*Exercise objective:* Convert everything from the start of the material down to the line containing "click(391, 226)" into a JSON list of strings, one string per line and no blank lines. Omit the pictures from your answer.

(Entries from a dataset)

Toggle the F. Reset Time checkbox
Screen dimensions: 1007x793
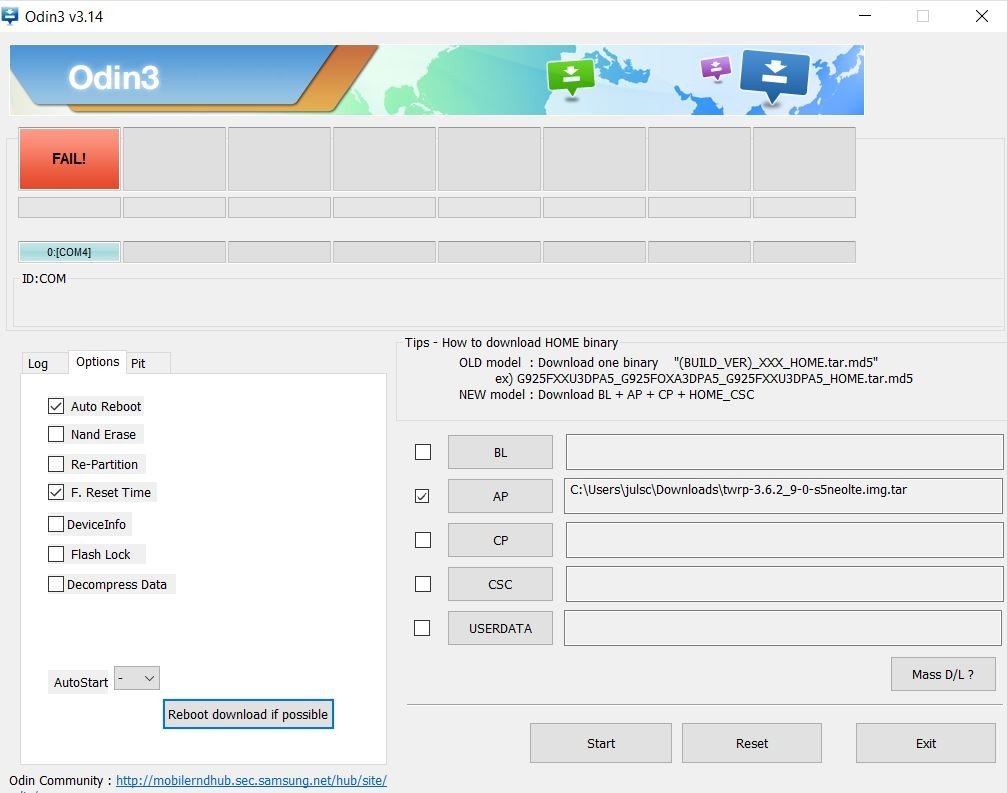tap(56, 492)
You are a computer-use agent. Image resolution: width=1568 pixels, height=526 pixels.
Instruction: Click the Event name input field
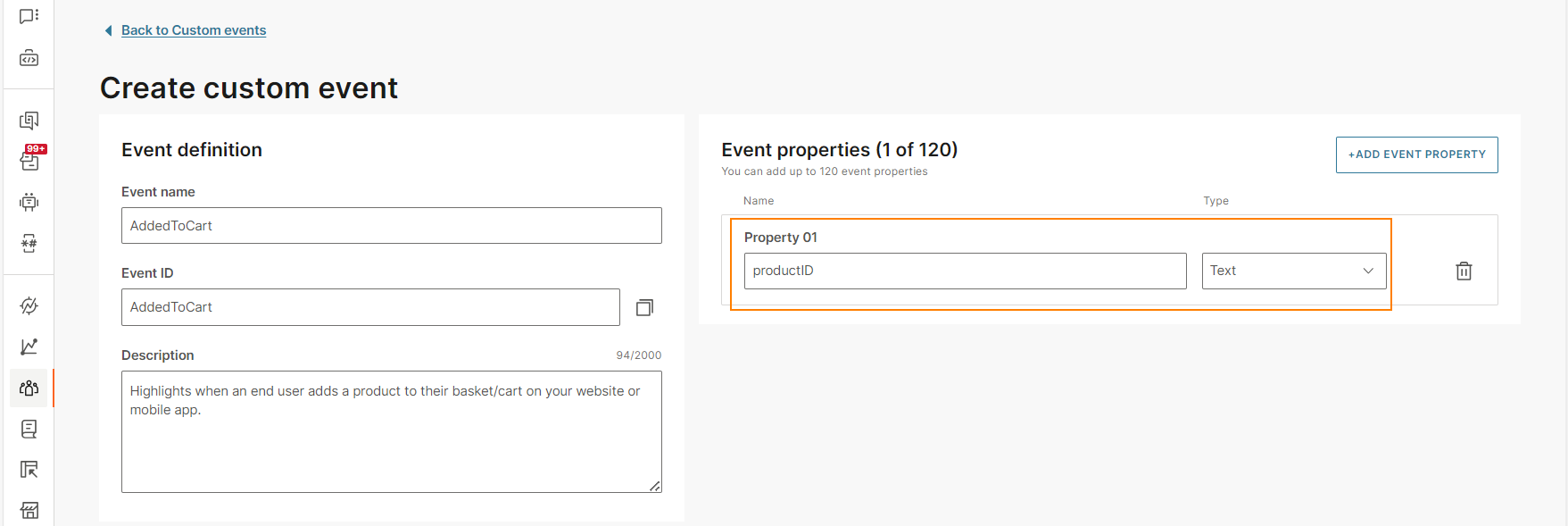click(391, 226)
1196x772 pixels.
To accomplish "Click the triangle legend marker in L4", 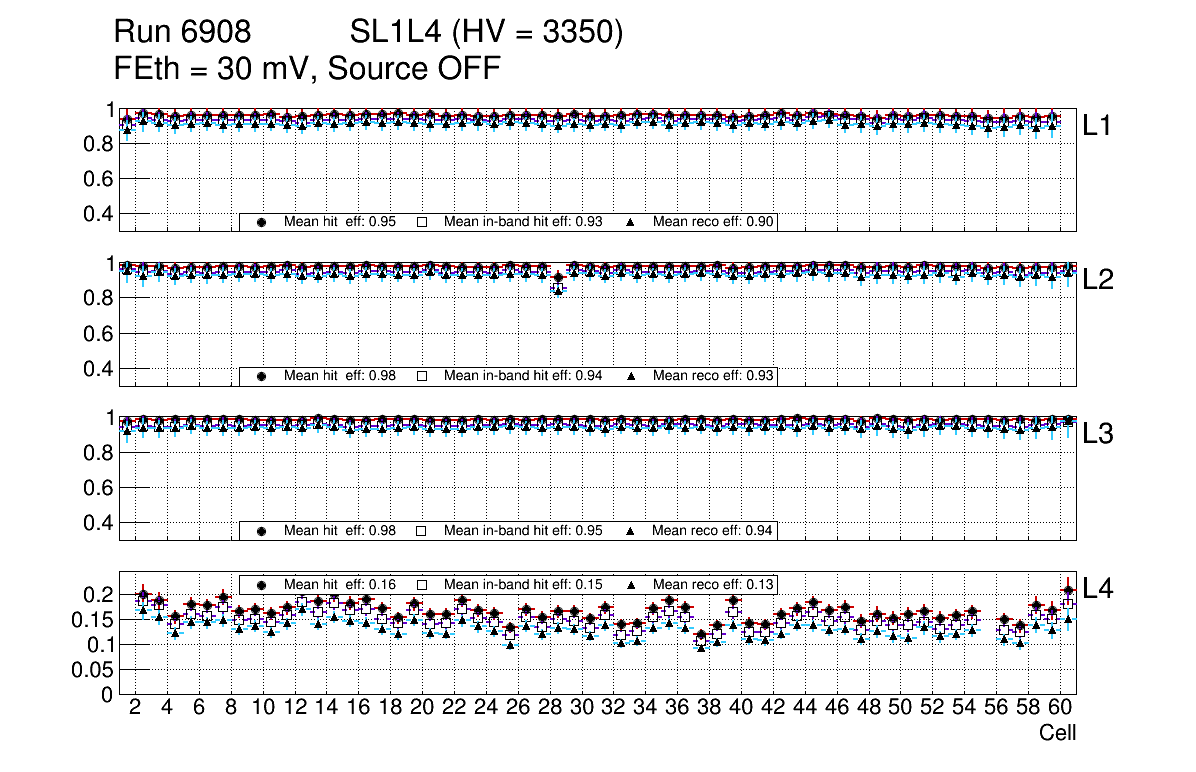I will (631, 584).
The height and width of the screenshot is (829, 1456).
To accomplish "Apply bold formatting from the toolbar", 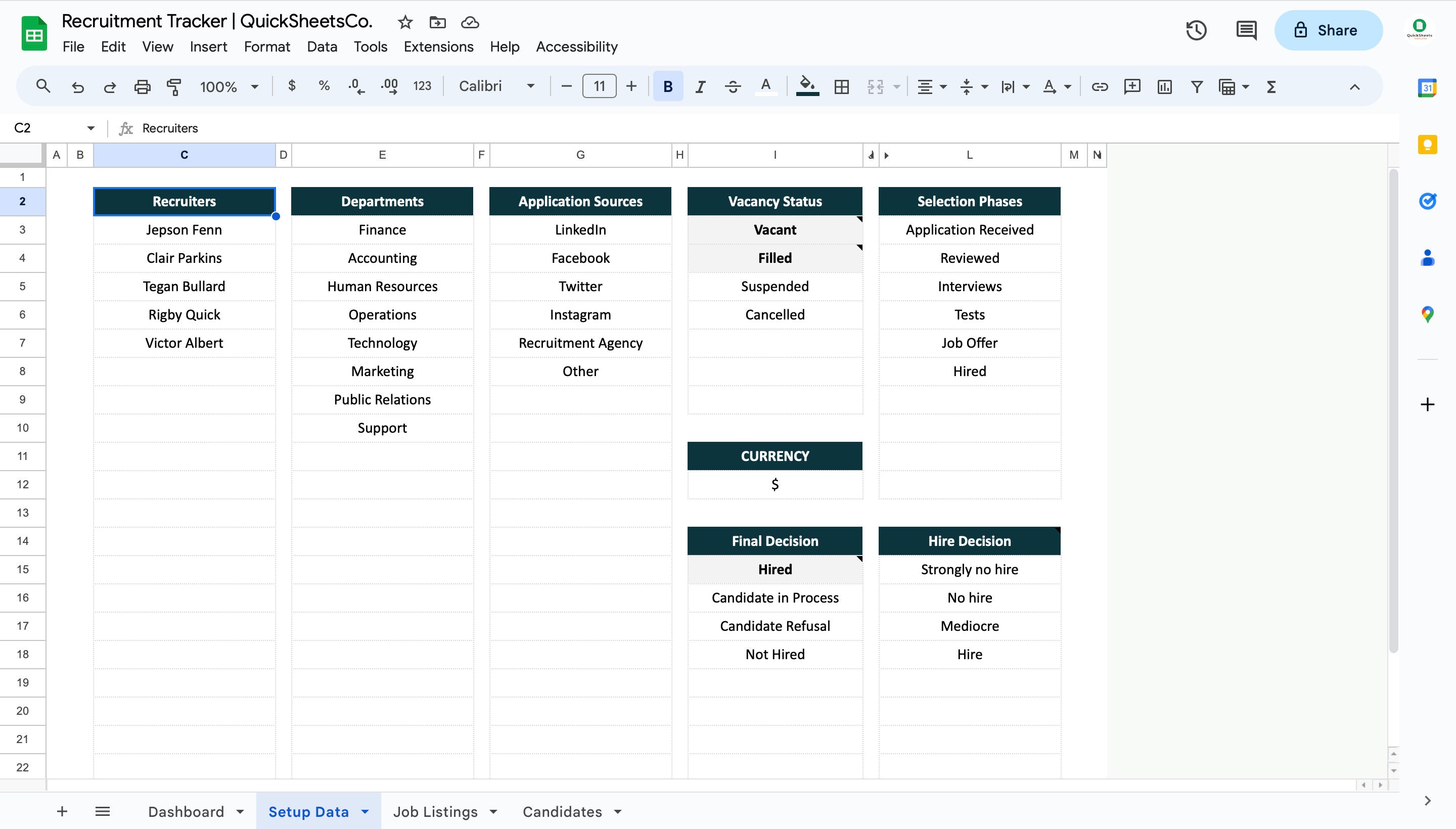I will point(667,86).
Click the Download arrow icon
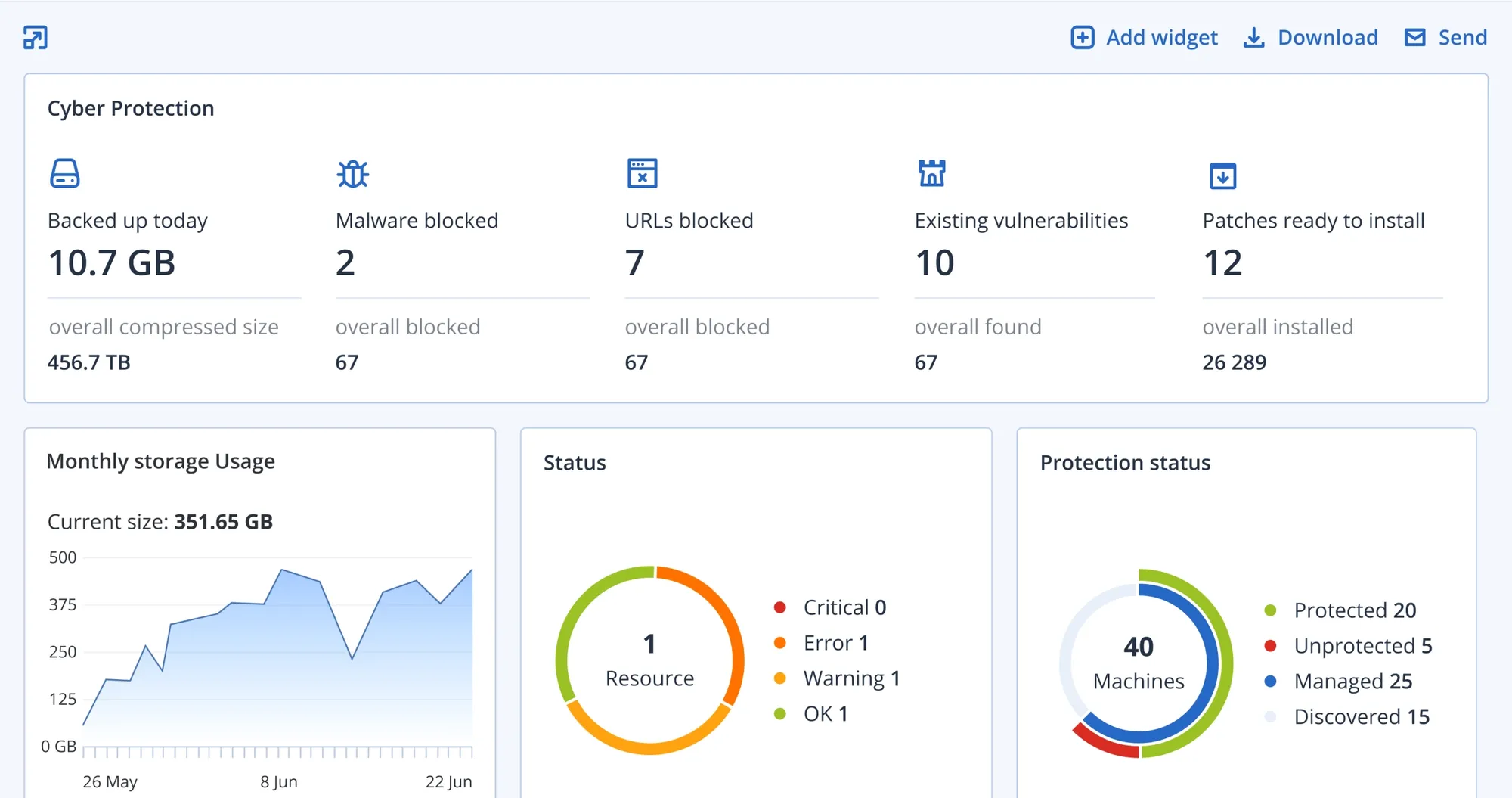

*Problem solution:*
[
  "Toggle the F. Reset Time checkbox",
  "Screen dimensions: 1007x793",
  "tap(56, 492)",
  "You are a computer-use agent. Image resolution: width=1568 pixels, height=526 pixels.",
  "Instruction: Click the Event name input field",
  "click(391, 226)"
]